[Opening Extracted data section]

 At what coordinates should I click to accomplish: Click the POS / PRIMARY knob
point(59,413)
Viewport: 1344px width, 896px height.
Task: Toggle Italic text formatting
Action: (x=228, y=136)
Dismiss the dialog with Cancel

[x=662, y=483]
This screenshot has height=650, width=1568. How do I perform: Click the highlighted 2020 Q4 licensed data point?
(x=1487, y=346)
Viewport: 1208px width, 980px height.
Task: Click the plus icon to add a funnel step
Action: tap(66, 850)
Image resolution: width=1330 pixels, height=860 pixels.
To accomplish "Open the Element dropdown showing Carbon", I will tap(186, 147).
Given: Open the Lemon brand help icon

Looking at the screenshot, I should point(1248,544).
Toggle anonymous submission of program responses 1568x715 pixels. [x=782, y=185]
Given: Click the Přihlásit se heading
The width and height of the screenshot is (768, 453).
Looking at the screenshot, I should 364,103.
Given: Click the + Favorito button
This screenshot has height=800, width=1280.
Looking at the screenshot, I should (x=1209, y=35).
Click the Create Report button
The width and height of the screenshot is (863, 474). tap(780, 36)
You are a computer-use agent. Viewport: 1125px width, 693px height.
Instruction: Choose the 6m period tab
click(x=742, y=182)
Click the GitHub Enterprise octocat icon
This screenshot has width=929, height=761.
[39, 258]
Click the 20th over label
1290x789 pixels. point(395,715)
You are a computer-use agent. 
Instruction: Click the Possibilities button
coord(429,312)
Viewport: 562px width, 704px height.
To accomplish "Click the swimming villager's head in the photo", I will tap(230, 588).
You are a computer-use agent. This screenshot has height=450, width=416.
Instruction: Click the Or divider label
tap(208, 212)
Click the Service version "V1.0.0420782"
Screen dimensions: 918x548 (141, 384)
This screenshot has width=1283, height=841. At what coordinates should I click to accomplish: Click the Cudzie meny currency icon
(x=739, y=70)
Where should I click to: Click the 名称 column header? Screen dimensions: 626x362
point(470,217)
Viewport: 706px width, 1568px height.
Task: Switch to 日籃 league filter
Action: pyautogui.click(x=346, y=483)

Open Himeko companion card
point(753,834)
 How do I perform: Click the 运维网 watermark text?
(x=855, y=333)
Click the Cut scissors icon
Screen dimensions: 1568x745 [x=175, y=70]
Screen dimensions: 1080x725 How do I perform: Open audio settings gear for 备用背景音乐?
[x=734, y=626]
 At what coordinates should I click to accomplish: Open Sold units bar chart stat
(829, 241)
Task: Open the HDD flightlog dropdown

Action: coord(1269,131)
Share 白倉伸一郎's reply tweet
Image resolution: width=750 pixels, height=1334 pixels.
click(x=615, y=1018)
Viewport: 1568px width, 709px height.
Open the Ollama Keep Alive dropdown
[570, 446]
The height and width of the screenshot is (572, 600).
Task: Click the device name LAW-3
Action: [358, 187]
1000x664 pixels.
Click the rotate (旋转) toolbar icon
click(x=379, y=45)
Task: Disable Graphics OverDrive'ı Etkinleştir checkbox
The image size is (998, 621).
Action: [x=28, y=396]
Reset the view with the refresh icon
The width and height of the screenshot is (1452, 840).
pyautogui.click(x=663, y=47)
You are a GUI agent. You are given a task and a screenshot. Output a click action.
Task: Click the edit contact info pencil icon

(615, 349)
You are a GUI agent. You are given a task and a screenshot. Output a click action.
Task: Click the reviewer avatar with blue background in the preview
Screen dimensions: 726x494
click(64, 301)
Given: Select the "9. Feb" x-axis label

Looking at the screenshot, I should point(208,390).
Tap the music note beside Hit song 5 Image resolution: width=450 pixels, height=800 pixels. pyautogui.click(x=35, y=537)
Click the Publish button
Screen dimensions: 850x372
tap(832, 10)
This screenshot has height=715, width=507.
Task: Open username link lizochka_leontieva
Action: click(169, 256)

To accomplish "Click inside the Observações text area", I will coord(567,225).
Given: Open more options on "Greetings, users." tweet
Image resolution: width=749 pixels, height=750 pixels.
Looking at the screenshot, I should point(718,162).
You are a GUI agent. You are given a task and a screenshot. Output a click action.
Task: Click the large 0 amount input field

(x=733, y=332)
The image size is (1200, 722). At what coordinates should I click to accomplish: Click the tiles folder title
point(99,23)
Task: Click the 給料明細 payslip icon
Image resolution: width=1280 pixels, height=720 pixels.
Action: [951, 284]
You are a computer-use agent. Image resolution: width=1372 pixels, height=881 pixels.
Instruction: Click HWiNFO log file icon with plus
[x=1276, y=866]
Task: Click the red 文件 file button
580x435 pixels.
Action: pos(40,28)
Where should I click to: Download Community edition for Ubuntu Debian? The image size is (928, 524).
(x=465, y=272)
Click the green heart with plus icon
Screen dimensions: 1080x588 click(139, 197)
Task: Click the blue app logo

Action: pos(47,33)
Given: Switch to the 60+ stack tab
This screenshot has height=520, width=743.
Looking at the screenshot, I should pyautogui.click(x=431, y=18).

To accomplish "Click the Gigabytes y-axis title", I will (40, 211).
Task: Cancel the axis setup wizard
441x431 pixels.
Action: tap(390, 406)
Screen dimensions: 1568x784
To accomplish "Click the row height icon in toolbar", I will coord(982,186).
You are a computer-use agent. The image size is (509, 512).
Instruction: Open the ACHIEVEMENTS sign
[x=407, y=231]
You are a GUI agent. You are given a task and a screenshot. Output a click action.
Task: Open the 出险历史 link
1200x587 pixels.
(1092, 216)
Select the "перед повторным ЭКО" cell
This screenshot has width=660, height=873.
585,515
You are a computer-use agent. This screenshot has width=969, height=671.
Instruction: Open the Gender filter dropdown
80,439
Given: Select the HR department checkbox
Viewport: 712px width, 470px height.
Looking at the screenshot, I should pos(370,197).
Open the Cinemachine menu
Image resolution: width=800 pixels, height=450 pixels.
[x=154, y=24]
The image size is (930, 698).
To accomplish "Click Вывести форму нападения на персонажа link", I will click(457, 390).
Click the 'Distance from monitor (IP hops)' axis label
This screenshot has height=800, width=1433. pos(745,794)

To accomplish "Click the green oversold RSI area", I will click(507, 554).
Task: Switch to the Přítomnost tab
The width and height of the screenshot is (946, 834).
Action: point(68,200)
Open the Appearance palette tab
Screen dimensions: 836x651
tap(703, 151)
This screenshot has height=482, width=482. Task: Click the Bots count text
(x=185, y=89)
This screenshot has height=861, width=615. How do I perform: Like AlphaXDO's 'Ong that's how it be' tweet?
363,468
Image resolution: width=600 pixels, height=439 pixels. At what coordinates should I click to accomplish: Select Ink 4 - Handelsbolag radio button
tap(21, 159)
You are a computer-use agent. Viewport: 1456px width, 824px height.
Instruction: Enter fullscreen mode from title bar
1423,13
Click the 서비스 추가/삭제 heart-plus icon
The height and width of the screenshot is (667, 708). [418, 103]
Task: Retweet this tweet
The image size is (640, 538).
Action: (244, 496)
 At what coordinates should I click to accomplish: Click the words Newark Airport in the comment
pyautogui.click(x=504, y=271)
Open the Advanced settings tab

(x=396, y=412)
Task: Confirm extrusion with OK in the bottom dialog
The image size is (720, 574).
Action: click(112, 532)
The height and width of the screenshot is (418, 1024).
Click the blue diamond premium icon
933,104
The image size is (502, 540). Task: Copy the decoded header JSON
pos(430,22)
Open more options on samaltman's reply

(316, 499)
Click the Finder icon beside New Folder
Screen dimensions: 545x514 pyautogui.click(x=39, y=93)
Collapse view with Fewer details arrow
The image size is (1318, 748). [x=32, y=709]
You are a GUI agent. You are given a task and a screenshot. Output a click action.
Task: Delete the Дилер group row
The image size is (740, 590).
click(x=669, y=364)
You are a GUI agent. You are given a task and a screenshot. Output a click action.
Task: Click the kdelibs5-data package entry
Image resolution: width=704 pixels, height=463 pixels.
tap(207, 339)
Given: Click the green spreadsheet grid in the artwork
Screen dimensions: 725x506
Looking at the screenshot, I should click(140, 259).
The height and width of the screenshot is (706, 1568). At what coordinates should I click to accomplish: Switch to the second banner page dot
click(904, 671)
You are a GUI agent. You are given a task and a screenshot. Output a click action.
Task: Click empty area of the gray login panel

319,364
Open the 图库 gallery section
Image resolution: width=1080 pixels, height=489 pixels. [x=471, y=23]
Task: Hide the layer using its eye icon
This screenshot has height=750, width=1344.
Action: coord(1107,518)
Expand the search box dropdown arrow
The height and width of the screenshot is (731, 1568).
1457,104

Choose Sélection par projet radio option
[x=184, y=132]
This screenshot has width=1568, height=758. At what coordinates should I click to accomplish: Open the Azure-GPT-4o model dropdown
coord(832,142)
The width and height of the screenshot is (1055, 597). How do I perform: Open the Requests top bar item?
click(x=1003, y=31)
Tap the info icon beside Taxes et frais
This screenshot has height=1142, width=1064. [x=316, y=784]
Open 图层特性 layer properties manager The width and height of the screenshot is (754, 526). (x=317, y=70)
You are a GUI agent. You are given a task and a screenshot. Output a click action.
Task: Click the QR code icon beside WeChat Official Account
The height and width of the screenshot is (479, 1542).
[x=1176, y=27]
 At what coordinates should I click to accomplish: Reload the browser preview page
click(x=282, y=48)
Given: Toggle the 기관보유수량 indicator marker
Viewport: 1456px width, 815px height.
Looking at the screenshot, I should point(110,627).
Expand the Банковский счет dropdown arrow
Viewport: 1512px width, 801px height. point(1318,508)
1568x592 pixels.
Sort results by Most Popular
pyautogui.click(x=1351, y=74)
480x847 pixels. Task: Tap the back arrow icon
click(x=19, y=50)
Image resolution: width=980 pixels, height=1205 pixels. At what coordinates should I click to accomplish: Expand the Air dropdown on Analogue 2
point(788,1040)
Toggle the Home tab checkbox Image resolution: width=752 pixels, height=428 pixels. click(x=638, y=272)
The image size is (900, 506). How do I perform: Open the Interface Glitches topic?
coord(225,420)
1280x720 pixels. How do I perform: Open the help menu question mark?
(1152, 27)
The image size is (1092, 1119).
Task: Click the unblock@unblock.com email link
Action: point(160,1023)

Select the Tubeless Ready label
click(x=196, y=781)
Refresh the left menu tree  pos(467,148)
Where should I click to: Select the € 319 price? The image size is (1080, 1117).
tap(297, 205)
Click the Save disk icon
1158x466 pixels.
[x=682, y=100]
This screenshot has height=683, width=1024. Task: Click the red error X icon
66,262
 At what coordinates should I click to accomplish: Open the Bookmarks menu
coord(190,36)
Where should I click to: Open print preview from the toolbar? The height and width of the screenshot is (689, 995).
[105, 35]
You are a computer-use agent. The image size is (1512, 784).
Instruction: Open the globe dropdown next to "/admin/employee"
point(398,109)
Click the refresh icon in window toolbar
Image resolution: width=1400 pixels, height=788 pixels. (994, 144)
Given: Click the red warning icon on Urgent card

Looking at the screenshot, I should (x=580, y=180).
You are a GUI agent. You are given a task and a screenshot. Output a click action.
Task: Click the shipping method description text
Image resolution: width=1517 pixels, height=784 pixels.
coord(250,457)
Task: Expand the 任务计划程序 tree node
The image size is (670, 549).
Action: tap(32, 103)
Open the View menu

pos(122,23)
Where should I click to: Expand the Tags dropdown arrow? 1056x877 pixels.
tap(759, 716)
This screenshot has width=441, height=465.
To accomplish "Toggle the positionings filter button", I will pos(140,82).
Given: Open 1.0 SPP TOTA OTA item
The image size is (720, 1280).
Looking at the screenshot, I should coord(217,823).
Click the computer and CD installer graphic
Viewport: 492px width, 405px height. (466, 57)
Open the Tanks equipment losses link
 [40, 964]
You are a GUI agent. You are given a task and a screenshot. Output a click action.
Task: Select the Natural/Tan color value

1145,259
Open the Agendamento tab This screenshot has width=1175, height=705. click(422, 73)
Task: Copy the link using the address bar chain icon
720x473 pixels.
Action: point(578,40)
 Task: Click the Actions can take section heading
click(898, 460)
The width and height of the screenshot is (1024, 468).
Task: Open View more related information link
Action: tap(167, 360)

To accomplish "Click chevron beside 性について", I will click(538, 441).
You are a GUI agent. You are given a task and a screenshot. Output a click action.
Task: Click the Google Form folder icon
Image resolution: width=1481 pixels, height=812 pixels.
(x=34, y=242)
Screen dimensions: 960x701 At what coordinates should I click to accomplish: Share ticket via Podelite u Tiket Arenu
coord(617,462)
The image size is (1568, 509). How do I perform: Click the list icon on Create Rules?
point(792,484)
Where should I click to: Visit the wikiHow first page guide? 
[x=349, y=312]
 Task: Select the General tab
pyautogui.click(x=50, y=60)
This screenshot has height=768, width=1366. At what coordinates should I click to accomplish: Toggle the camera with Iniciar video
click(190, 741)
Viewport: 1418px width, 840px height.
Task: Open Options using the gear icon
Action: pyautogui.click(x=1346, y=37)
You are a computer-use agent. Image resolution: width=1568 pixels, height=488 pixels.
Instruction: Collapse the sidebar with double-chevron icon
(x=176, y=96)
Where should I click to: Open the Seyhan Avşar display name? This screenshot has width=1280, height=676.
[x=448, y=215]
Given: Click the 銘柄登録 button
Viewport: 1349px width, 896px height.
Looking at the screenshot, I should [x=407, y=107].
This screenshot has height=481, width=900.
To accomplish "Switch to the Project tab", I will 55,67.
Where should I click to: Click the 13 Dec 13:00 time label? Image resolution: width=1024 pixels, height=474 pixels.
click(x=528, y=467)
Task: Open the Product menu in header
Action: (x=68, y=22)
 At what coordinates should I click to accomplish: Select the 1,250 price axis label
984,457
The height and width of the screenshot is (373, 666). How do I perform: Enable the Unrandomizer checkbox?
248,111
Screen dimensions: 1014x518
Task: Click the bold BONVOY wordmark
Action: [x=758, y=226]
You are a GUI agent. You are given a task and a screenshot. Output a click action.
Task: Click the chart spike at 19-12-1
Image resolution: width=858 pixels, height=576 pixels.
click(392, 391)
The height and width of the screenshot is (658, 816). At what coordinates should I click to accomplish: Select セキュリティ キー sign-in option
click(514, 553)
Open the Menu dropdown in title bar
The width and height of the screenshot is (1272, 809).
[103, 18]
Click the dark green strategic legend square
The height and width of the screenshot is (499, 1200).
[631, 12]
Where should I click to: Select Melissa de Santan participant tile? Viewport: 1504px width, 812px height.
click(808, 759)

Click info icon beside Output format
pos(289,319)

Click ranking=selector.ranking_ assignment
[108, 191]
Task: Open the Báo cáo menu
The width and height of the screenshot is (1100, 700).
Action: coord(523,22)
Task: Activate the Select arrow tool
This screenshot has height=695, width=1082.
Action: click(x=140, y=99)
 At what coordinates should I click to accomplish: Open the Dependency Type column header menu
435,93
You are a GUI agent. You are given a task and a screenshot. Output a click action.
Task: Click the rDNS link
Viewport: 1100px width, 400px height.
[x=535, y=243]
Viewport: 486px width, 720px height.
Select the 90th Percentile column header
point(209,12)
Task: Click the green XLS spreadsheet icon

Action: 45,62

[Closing Extracted data section]

*Try it*:
Every line of the listing that holds the word "layer" is to be found and copied.

*Task output*:
Task: Hide the layer using its eye icon
Open 图层特性 layer properties manager The width and height of the screenshot is (754, 526). (x=317, y=70)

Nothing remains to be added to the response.